WHAT YOU SHOULD DO:
Could you retype all of the data below exactly as given?
BEGIN
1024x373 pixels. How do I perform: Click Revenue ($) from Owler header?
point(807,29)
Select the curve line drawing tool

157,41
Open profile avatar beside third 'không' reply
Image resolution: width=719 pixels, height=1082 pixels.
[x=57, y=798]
END
SOLUTION TO THIS PROBLEM:
1024x373 pixels. How do I perform: Click Revenue ($) from Owler header?
point(807,29)
Select the curve line drawing tool

157,41
Open profile avatar beside third 'không' reply
Image resolution: width=719 pixels, height=1082 pixels.
[x=57, y=798]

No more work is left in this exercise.